Although an election made pursuant to court order may not be changed
or revoked without an authorizing court order, the Air Force, without
requesting clarification, established coverage for the second wife to
whom it awarded the annuity upon the member's death. In view of
apparent administrative error, the Air Force should consider the
matter for correction pursuant to 10 U.S.C. sec. 1454. If appropriate
correction is made, payment to the former spouse may be made.
DECISION
This decision is in response to Mrs. Elizabeth R. Haviland's appeal of
our Claims Group's denial of her claim for a Survivor Benefit Plan
(SBP) annuity based on the service of her former husband, Colonel
George P. Haviland, USAF (Retired) (Deceased).[1] Mrs. Haviland's
claim was denied because the SBP election Colonel Haviland submitted
on her behalf lacked Mrs. Haviland's signature. As explained below,
it is our view that the Air Force should review the entire record in
the case, including information submitted with Mrs. Haviland's appeal,
to determine whether the invalid election resulted from administrative
error. If the Air Force finds that the invalidity resulted from
administrative error, it may make the appropriate correction to
validate the election pursuant to authority provided by 10 U.S.C. sec.
1454.
BACKGROUND
Elizabeth and George Haviland were married in 1945. Colonel Haviland
retired from the Air Force in 1973 and elected SBP coverage for
Elizabeth as his spouse. They were divorced in Monterey, California,
on January 2, 1988. As a part of the property settlement agreement
they executed in October 1987 in anticipation of the divorce,
Elizabeth was to receive one half of the community amount of Colonel
Haviland's Air Force retired pay, and she was to continue to be
maintained as the beneficiary under the SBP for which they agreed to
jointly bear the cost.[2] This property settlement agreement was
incorporated into the divorce decree.
On January 16, 1988, Colonel Haviland married Marsue Haviland. In
December 1988, Colonel Haviland submitted the appropriate form to the
Air Force Finance and Accounting Center to elect former spouse
coverage for Elizabeth under the SBP. This was necessary to carry out
the requirement of the property settlement agreement since Elizabeth
no longer qualified for SBP spouse coverage. On the form Colonel
Haviland submitted, he completed the provisions applicable to him,
listed Elizabeth as his former spouse, and checked the block
indicating that the election was being made pursuant to a court order.
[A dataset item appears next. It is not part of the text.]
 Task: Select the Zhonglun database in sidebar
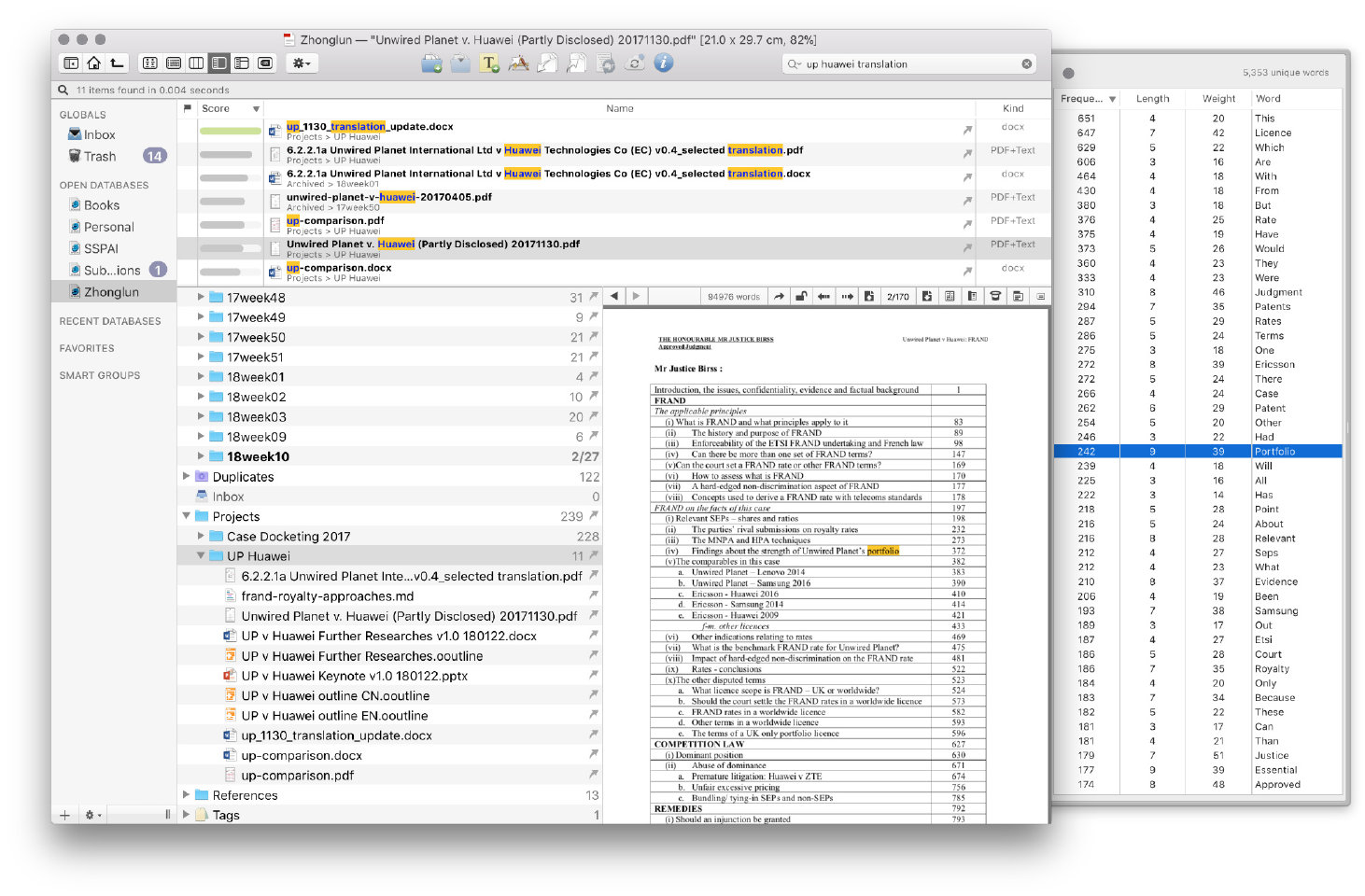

However, the space provided for the former spouse's signature was left
blank. The form was accepted by the Air Force and retained on file,
apparently without any official notification to either Colonel
Haviland or Elizabeth that the required signature of the former spouse
had not been provided.
In May 1989, Colonel Haviland wrote to the finance center to elect SBP
coverage for his current spouse, Marsue. In doing so, he noted that
he had enrolled in the SBP for his former spouse when he retired in
1973, that he was later divorced from her and that he was remarried in
January 1988 to Marsue. He also stated that it was his understanding
that Marsue "will have the same SBP as my ex-wife." In reporting on
the matter to our Claims Group, the Defense Finance and Accounting
Service (DFAS) noted that from this statement by Colonel Haviland, it
is unclear whether he believed that Marsue would have the same SBP
benefits that Elizabeth would have had if she had remained his SBP
beneficiary, or whether he believed that both Elizabeth and Marsue
could be SBP beneficiaries. In any event, DFAS reports that because
of the incomplete application for former spouse coverage for
Elizabeth, it appears that a determination was made that Marsue was
the proper beneficiary, and she was established as the spouse
beneficiary as of the first anniversary of their marriage, January 2,
1989. DFAS further stated that their records do not disclose any
correspondence attempting to clarify the confusion as to Colonel
Haviland's election desires. While DFAS acknowledged that Colonel
Haviland attempted to establish former spouse coverage for Elizabeth,
they were uncertain that the election form he submitted is sufficient
to establish her as the beneficiary since the statute provides that
the election is to be signed by both the member and the former
spouse.[3] As is indicated above, based on this record, our Claims
Group denied Elizabeth's claim for the annuity.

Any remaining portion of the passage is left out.